Data shown »
◇ ◇ ◇ ◇ ◇
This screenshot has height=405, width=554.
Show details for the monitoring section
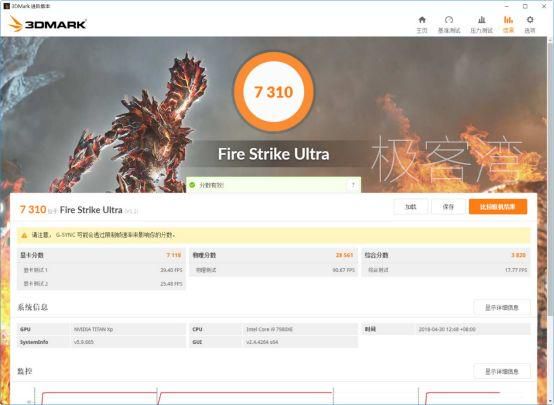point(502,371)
◇ ◇ ◇ ◇ ◇
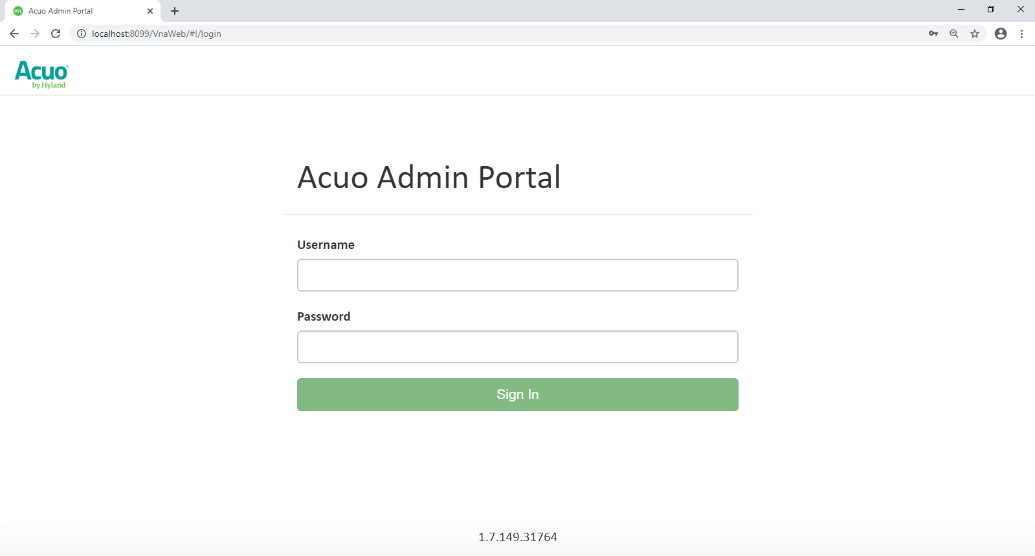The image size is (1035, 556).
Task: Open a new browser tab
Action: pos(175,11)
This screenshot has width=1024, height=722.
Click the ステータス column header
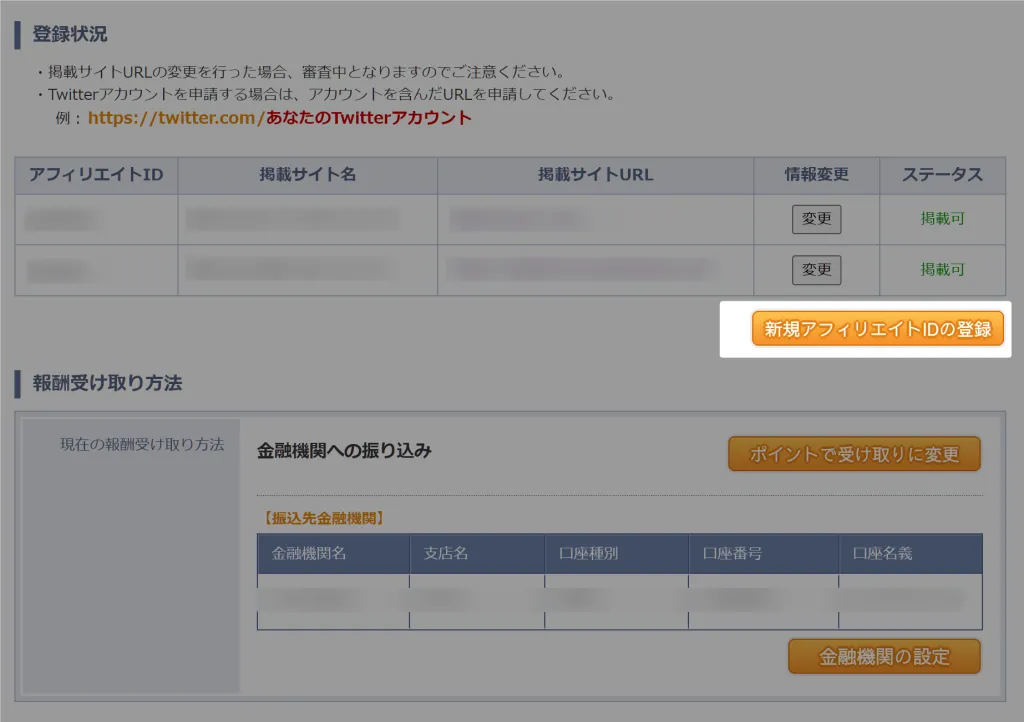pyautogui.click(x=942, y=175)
◇ ◇ ◇ ◇ ◇
Required work » After reading the entries above, report the number of lines that include the string "width". Give no other text.

Solution to this task » 2